What is and What Should Never Be

"Were such things here as we do speak about?
Or have we eaten on the insane root
That takes the reason prisoner?"

Prosody

On song and voice of sour note carried as to port alike,

Drift the ships both rakish and and at once built sturdy of hull,

All full and by to my dear home of thought, my heart of hearts.

A timbre struck—not brass nor skin nor spruce, but sounds divine,

Those ships of noble envoy bearing wheat and grapes and marble,

Or used to subvert force in tender ear, to sway, deceive—

Is heard sublime in ecstasy of perfect recognition.

Pablo Picasso.

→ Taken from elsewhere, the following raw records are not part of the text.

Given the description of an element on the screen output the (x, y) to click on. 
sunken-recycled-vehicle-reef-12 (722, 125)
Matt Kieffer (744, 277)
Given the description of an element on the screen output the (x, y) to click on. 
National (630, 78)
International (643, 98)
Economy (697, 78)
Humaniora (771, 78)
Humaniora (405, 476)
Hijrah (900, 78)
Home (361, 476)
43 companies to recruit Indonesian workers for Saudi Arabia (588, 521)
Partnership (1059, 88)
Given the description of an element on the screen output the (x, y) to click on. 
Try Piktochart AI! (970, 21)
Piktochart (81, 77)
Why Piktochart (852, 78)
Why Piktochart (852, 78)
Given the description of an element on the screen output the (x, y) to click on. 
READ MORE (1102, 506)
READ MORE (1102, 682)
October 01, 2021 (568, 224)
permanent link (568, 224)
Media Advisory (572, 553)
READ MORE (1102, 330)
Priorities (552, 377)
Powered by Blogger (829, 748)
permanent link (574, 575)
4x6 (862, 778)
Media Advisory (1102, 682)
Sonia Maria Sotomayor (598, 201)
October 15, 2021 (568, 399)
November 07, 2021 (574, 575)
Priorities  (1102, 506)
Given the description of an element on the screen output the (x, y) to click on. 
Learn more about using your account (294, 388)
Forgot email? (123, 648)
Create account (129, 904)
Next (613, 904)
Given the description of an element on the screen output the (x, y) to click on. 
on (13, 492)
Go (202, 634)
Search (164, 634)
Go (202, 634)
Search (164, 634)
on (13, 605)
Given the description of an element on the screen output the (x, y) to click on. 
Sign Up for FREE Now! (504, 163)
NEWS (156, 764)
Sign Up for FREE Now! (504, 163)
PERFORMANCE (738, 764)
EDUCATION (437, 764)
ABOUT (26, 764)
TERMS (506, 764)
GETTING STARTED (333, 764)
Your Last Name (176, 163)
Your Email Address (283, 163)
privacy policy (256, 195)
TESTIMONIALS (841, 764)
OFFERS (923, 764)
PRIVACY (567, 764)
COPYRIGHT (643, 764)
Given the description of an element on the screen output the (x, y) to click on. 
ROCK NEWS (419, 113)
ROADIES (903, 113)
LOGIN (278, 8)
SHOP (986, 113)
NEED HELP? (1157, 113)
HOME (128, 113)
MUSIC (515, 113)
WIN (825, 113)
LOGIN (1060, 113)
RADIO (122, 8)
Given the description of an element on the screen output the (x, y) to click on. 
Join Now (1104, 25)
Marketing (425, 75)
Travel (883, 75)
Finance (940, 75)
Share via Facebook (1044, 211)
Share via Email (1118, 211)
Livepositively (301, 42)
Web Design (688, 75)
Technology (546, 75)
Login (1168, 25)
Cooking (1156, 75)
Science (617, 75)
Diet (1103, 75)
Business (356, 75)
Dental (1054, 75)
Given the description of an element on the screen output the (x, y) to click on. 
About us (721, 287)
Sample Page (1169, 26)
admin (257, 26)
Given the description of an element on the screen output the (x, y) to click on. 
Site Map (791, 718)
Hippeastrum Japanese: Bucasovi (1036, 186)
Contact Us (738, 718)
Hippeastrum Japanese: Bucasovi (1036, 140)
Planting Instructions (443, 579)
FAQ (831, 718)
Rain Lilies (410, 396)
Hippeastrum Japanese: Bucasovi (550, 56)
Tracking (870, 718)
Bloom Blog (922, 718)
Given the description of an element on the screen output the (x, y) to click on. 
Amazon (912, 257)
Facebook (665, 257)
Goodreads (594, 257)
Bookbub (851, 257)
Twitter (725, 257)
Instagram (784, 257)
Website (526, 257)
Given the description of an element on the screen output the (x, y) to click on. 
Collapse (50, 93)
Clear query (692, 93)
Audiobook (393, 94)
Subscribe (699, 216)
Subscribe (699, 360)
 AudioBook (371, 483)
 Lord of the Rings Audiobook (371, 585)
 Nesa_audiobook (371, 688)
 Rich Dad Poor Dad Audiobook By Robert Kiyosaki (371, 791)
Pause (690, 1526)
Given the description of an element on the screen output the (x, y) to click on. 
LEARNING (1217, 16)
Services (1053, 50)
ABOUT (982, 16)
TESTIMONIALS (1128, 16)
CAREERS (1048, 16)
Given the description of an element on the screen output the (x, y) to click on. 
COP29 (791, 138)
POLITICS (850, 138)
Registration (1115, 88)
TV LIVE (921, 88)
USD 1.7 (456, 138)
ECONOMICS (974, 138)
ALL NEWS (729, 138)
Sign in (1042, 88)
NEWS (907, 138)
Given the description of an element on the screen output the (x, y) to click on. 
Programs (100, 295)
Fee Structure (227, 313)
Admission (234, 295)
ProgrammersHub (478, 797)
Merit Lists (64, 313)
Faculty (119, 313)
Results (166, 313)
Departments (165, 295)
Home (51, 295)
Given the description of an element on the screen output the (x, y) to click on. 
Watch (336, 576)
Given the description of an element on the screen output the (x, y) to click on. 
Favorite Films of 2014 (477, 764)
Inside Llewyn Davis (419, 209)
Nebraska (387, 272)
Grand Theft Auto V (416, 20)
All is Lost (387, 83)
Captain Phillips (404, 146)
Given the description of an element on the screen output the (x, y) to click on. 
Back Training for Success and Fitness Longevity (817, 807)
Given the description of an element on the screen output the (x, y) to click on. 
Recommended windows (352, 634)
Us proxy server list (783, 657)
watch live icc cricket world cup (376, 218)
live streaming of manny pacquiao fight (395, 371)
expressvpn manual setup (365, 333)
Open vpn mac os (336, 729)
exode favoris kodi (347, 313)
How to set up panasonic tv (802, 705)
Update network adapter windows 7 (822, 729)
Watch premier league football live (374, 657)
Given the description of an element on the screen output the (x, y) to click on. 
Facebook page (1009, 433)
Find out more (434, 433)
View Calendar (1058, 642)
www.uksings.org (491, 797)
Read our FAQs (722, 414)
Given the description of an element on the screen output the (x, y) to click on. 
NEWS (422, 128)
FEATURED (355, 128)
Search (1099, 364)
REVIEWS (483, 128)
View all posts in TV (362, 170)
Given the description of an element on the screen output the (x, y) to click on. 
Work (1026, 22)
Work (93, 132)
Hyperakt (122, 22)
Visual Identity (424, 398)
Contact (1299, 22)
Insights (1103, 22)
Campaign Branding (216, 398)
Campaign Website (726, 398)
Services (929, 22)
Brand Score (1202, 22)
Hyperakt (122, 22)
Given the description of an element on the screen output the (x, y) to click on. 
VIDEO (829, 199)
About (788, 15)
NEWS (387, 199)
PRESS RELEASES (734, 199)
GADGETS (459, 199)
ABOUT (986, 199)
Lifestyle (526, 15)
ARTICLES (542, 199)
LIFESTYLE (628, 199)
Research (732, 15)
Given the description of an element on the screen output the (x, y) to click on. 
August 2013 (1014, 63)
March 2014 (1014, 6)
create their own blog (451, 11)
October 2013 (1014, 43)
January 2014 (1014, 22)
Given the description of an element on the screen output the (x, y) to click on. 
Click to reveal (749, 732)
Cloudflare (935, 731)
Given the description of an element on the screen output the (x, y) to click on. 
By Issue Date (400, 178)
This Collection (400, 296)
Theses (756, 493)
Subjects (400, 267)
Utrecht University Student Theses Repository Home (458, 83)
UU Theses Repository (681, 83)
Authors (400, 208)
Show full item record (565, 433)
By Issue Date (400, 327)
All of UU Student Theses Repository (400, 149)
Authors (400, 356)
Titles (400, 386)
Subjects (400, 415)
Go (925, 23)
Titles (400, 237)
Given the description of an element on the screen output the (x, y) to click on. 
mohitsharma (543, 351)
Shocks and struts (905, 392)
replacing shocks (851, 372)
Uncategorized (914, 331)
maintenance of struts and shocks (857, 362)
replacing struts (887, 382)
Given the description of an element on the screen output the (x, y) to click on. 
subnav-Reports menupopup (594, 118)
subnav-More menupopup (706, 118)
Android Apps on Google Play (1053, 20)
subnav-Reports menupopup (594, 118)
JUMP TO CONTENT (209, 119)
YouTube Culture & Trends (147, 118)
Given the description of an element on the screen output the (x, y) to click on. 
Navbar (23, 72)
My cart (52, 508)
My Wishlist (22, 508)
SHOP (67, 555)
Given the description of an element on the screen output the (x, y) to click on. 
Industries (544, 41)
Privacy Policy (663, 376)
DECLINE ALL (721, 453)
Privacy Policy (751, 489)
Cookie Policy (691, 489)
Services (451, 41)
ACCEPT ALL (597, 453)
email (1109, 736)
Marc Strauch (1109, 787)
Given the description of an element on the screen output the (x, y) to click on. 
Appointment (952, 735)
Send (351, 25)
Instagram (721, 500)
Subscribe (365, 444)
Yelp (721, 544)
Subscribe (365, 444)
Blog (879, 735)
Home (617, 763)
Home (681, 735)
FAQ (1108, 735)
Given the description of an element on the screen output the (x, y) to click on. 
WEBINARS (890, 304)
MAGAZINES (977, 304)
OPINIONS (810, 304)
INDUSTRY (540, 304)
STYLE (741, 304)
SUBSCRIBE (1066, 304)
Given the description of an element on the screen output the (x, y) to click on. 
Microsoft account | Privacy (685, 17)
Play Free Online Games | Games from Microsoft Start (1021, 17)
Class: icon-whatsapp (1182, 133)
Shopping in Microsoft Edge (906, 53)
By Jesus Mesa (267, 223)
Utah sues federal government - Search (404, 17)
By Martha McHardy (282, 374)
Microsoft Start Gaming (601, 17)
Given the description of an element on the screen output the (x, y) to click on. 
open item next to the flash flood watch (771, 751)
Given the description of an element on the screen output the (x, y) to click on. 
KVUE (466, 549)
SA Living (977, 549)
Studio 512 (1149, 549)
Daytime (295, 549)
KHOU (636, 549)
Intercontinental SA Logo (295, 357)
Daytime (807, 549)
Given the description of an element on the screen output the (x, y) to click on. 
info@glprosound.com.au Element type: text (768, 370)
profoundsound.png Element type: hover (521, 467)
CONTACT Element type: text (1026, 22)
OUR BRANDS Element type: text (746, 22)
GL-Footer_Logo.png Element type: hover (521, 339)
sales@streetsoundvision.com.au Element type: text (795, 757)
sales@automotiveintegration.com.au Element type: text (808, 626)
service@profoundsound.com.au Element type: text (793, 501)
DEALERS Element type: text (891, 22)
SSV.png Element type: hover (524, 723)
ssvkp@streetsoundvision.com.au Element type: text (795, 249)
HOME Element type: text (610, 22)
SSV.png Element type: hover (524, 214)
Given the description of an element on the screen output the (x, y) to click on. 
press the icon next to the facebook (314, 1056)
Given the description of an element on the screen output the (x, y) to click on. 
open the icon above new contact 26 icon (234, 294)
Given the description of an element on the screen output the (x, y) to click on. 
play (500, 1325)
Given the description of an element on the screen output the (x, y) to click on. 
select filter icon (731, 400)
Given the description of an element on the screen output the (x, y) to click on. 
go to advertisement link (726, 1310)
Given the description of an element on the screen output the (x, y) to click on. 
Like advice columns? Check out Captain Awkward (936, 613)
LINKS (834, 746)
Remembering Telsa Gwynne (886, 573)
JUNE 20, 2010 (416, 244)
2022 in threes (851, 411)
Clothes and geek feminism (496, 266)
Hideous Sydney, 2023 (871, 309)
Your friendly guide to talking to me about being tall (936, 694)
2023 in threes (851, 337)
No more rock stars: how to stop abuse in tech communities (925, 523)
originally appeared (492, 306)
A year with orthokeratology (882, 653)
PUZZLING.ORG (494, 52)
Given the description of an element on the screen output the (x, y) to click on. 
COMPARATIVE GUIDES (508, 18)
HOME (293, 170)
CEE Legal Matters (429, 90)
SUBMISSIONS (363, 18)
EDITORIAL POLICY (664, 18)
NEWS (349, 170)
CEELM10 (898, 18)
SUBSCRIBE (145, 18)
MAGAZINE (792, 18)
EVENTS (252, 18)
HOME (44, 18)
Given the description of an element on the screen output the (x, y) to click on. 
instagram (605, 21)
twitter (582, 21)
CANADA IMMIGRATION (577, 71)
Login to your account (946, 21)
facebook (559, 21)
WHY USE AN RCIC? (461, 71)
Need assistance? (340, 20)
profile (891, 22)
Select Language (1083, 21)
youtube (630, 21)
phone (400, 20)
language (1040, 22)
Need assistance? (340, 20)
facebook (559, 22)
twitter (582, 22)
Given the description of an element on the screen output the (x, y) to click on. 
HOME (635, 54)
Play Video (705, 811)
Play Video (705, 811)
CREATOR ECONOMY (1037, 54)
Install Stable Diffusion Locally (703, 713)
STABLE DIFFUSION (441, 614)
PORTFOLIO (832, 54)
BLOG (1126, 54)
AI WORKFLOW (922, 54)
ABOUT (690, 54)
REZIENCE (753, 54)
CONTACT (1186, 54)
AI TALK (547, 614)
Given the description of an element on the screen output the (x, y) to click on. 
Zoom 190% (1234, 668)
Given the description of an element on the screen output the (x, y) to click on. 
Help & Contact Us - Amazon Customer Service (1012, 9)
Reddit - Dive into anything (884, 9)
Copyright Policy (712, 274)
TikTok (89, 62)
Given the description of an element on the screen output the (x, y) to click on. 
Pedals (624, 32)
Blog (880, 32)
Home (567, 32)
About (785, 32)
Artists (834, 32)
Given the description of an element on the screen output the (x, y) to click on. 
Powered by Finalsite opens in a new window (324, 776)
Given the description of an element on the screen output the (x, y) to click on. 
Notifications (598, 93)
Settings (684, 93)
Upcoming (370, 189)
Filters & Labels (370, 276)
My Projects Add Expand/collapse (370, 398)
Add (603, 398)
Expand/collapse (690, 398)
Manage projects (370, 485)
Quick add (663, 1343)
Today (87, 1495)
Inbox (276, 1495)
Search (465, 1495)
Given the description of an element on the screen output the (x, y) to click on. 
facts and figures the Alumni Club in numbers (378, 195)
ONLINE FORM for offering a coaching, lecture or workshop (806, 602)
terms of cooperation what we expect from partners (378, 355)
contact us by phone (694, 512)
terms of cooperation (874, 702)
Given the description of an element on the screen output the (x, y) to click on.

Seated Bather. Oil on Cavas. 1930.

Pablo Picasso. Seated Bather. Oil on Cavas. 1930.

The whole story of the universe is implicit in any part of it. The meditative eye can look through any single object and see, as through a window, the entire cosmos. Make the smell of roast duck in an old kitchen diaphanous and you will have a glimpse of everything, from the spiral nebulae to Mozart’s music and the stigmata of St. Francis of Assisi. The artistic problem is to produce diaphanousness in spots, selecting the spots so as to reveal only the most humanly significant of distant vistas behind the near familiar object.

—Aldous Huxley. Philip Quarles in Point Counter Point ch 19. 1939.

Marcel Duchamp. Nude (Study), Sad Young Man on a Train. Oil on cardboard. 1911.

Marcel Duchamp. Nude (Study), Sad Young Man on a Train. Oil on cardboard. 1911.

And when it’s all that you have to follow, it’s easy to turn back, compulsive, laying wast to what little you own—and looking forward, eyes watered, bemoan the presence of the road. But it’s the way of things that no road ought to exist.

To pass this thought is a rite; to stare until we see horizon and set foot on hard-packed earth.